▶ [ABOUT THIS EXERCISE]:
Your answer should consist of the listing, repeated exactly.

▶ [RECORDS SHOWN]:
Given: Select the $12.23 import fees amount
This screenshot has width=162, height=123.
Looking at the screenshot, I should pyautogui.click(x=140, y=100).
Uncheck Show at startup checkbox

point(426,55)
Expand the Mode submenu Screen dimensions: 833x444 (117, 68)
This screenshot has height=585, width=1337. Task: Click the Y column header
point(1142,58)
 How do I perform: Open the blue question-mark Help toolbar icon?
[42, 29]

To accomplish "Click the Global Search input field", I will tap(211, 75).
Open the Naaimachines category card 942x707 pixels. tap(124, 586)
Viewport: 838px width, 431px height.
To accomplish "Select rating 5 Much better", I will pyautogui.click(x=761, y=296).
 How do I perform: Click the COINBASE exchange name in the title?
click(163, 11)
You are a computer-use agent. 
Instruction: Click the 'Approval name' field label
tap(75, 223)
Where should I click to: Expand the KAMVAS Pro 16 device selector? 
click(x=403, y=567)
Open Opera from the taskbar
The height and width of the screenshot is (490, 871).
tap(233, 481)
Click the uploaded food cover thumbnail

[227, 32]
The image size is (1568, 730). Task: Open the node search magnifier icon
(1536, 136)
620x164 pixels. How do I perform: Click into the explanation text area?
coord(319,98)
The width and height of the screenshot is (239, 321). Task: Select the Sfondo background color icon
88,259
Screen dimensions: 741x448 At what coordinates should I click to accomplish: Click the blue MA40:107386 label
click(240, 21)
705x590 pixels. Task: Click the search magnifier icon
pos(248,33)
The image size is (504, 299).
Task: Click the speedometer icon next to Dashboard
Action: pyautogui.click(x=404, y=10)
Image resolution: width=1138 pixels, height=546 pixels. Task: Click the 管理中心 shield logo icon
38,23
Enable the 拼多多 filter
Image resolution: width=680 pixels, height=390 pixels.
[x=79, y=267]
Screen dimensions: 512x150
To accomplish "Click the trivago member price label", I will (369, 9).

▶ [YOUR RESPONSE]:
Given: Select the $12.23 import fees amount
This screenshot has width=162, height=123.
Looking at the screenshot, I should pyautogui.click(x=140, y=100).
Uncheck Show at startup checkbox

point(426,55)
Expand the Mode submenu Screen dimensions: 833x444 (117, 68)
This screenshot has height=585, width=1337. Task: Click the Y column header
point(1142,58)
 How do I perform: Open the blue question-mark Help toolbar icon?
[42, 29]

To accomplish "Click the Global Search input field", I will tap(211, 75).
Open the Naaimachines category card 942x707 pixels. tap(124, 586)
Viewport: 838px width, 431px height.
To accomplish "Select rating 5 Much better", I will pyautogui.click(x=761, y=296).
 How do I perform: Click the COINBASE exchange name in the title?
click(163, 11)
You are a computer-use agent. 
Instruction: Click the 'Approval name' field label
tap(75, 223)
Where should I click to: Expand the KAMVAS Pro 16 device selector? 
click(x=403, y=567)
Open Opera from the taskbar
The height and width of the screenshot is (490, 871).
tap(233, 481)
Click the uploaded food cover thumbnail

[227, 32]
The image size is (1568, 730). Task: Open the node search magnifier icon
(1536, 136)
620x164 pixels. How do I perform: Click into the explanation text area?
coord(319,98)
The width and height of the screenshot is (239, 321). Task: Select the Sfondo background color icon
88,259
Screen dimensions: 741x448 At what coordinates should I click to accomplish: Click the blue MA40:107386 label
click(240, 21)
705x590 pixels. Task: Click the search magnifier icon
pos(248,33)
The image size is (504, 299).
Task: Click the speedometer icon next to Dashboard
Action: pyautogui.click(x=404, y=10)
Image resolution: width=1138 pixels, height=546 pixels. Task: Click the 管理中心 shield logo icon
38,23
Enable the 拼多多 filter
Image resolution: width=680 pixels, height=390 pixels.
[x=79, y=267]
Screen dimensions: 512x150
To accomplish "Click the trivago member price label", I will (369, 9).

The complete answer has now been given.